UK regulator Ofgem is consulting on proposals to approve the need for three new electricity interconnectors.
These could be built by 2020 and provide around 3.4GW of electricity capacity – almost doubling current interconnector capacity between the UK and the EU.
Two of the interconnectors (FAB Link and IFA2) will connect GB’s electricity system with France and one (Viking Link) with Denmark.
More electricity interconnection can lower GB consumer bills by creating access to cheaper generation and further boost Britain’s energy supply. These three interconnectors are estimated to provide around £8 billion of benefits to GB consumers over 25 years.
There are currently four interconnectors between GB and Europe, providing around 4GW of electricity capacity. This represents around 4% of Britain’s electricity supply.

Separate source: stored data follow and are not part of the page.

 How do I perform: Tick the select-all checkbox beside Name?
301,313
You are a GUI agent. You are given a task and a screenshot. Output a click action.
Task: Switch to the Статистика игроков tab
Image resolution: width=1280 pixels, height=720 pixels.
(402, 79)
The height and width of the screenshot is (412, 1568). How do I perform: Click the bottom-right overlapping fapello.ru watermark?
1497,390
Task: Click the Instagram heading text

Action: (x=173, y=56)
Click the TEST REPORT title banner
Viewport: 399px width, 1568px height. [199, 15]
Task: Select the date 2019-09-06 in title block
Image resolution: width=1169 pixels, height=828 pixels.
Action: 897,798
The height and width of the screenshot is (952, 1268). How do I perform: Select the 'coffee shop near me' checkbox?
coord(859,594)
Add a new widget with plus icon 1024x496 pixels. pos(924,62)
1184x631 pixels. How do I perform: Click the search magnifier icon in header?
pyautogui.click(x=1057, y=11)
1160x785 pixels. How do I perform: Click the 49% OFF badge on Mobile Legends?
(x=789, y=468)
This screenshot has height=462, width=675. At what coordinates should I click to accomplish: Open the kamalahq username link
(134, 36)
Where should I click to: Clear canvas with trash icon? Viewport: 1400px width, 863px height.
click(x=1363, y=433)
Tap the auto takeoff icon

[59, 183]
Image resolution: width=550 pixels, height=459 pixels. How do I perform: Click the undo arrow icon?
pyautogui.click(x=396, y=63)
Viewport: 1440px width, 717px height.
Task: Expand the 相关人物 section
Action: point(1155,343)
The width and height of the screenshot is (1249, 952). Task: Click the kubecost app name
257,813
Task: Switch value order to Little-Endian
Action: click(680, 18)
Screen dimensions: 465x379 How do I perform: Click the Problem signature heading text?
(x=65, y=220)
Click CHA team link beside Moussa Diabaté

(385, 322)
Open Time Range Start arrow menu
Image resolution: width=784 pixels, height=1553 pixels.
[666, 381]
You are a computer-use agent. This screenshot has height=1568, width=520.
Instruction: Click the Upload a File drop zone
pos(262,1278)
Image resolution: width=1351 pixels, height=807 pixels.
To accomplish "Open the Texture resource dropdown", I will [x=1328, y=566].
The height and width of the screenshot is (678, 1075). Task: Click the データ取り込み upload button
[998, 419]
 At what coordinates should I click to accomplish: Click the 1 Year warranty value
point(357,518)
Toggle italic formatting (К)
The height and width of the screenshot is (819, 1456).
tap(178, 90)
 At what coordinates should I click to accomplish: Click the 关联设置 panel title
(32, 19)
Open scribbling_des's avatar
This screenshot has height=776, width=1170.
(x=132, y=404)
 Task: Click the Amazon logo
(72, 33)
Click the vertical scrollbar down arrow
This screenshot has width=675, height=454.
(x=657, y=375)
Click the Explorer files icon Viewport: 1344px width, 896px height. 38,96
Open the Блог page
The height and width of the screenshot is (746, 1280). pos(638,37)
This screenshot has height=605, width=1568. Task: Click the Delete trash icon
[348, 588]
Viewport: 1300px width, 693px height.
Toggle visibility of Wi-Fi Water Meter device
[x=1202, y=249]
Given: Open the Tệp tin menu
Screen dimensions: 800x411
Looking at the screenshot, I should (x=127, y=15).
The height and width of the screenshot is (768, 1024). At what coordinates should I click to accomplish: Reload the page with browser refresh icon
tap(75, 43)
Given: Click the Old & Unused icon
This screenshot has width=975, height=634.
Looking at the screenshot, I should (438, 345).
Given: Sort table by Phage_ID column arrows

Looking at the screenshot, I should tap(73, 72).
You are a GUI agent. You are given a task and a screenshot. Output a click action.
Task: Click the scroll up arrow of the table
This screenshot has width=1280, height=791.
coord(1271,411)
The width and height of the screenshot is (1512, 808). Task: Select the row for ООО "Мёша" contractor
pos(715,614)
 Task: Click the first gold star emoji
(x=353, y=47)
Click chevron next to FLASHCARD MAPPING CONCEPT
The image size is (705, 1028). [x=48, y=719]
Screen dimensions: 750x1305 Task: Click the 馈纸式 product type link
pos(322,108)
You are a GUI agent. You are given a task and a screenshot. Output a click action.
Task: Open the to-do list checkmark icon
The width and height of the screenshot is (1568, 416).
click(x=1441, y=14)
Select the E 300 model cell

Ofgem is also consulting on not progressing the application for an interconnector between GB and Ireland (Greenlink), as proposals did not demonstrate enough value for GB consumers.
Martin Crouch, Senior Partner, Electricity Transmission, said: “Ofgem is helping to deliver greater interconnection. These three interconnectors would further boost Britain’s energy security and reduce pressure on bills. To date, under our cap and floor regime, we are looking at adding around 5GW to Britain’s energy supply.”
Last month, Ian Duncan, the sole Tory Euro MP for Scotland, called for a Scotland-EU interconnector as part of a European Energy Union; see –
The deadline for submissions is 2 May 2015.